What you have to do
Repeat only the lines below that run from the line with "Task: Click the Iran bar" to the line with "Tap the Cancel Order link", ends included; skip every picture.

Material for this exercise

____

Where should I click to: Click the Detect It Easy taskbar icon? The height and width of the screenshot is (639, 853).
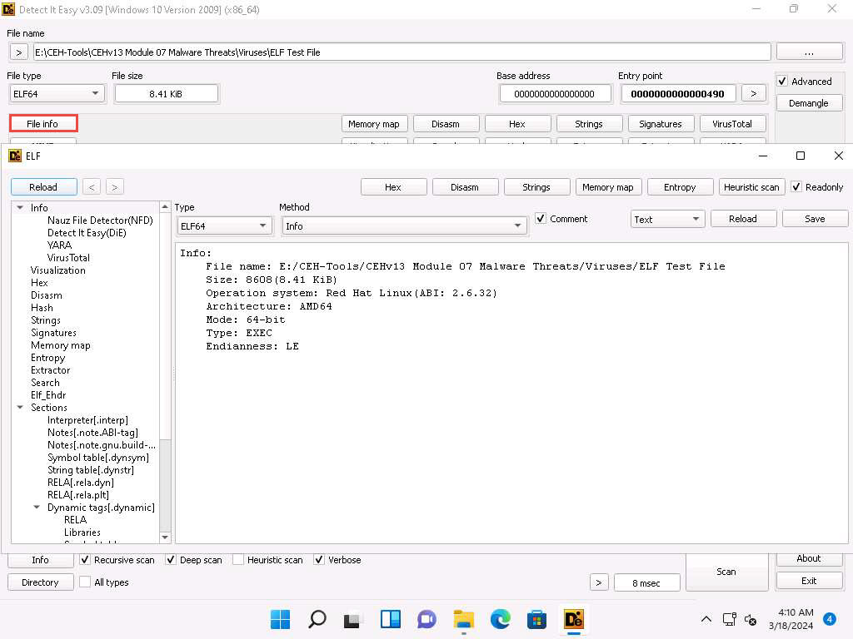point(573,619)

____

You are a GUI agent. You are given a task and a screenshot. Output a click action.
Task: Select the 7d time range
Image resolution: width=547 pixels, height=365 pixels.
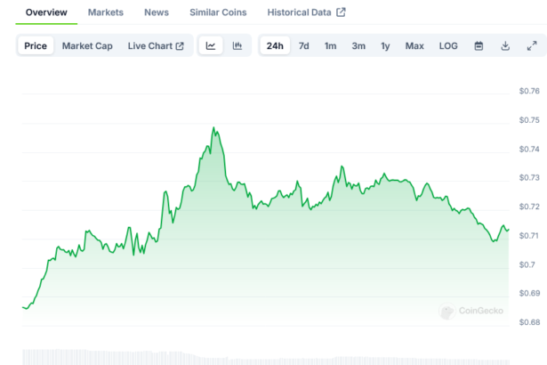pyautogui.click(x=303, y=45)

____

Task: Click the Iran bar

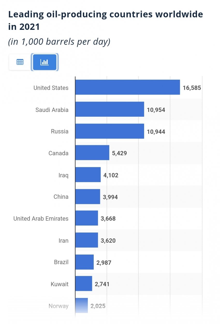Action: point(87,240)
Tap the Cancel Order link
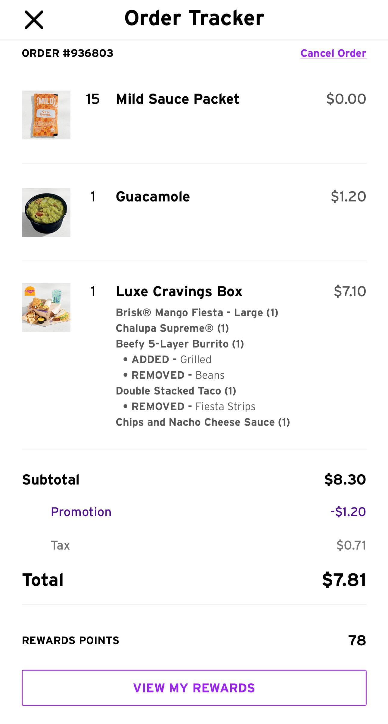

____

Solution
Task: Click the Iran bar

Action: point(87,240)
Tap the Cancel Order link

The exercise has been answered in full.